Agentic AI does not remove that requirement. It makes it more important.
Bonus: Agents expose weak engineering practices
Agentic AI not only introduces new problems but it also reveals old ones.
Weak APIs.
Brittle runbooks.
Missing context.
Poor evals.
Unclear tool boundaries.
Operational shortcuts.
Systems that were designed assuming careful human use may behave very differently when AI agents start using them. That is why this conversation matters for SRE.
Agentic AI is not only a productivity story. It is a reliability story.
It forces teams to ask whether their existing practices are strong enough for a world where more actions can be generated, recommended, or executed by autonomous systems.

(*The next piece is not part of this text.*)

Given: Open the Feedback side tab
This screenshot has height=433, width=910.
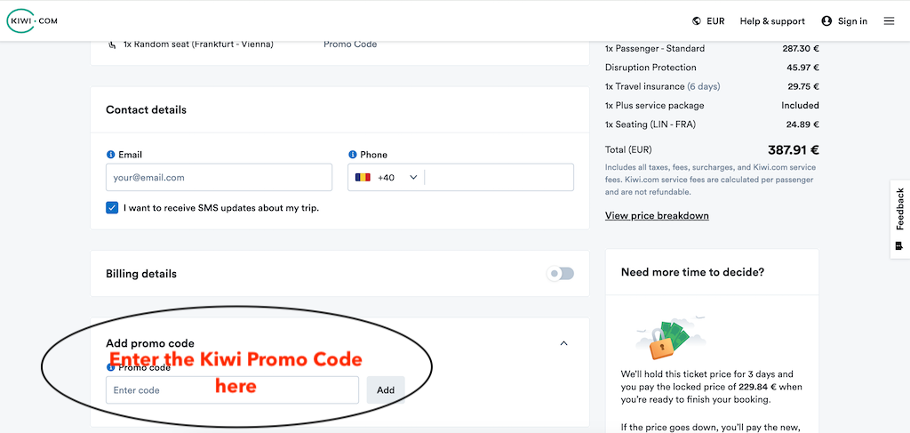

The silver lining for reliability work
Agentic AI does not remove the need for reliability thinking. It raises the bar for it. The tools will change. The workflows will change. Some tasks will absolutely be automated or reshaped.
But the hardest parts of reliability are still the hard parts:
understanding the system
knowing the trade-offs
building reliable operational processes
making good judgment calls under uncertainty and
owning the outcome when something changes in production
That is why SRE does not disappear in an agentic AI world.
It becomes one of the disciplines that makes the agentic AI world survivable.
So if your team is already using AI around incidents, observability, runbooks, infrastructure, or production workflows, the question is not whether the future is coming. The future is already in the workflow.
The real question is whether your reliability practices are ready for it.